Posted - 12/02/2012 :  15:09:18  Show Profile  Reply with Quote
Hello Guys
just quick question about auto growth of sql server database size, one of our clients (260GB data ,autogrowth set to 10%)recently complained extreme slowness of database operations. error from our .net application is "Timeout expired. The timeout period elapsed prior to completion of the operation or the server is not responding."

after some investigation and windows event viewer, there is a list of messages from MSSQLSERVER. "5144: Autogrow of one of file in database 'mydb' cancelled or timed out after 30547 ms. Use ALTER DATABASE to set a smaller FILEGROWTH or to set a new size."

I changed auto growth size to smaller percentage and issue resolved. My question is , there was 200+Gb free space available at that time why this issue still occurred ? with default setting (10%) it should increase 30gb right?

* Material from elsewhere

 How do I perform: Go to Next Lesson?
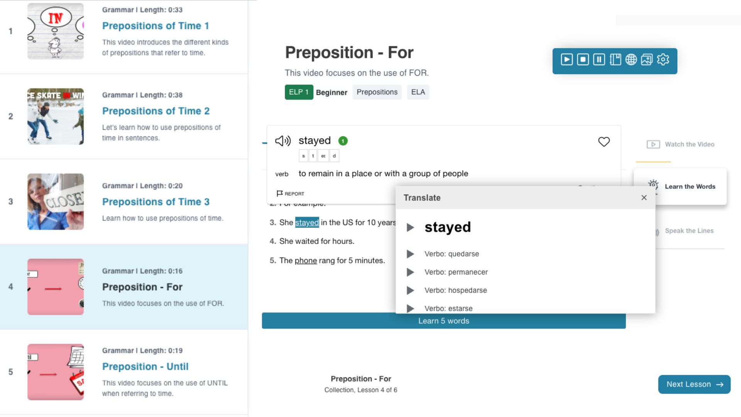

Can you advise on this please ? it helps plan better for future. it took me long time to figure out because i thought there was enough disk space thats why i did not initially think it was storage problem.



Flowing Fount of Yak Knowledge

7174 Posts

Posted - 12/02/2012 :  19:37:19  Show Profile  Reply with Quote
Correct Answer for this depends on what analysis you have done on the growth pattern of the Database.How is it Growing? Setting 10% growth rate on huge databases can cause performance issue and below errors. We set out large DB setting to grow at 500MB. That depends on how the growth pattern and detailed analysis.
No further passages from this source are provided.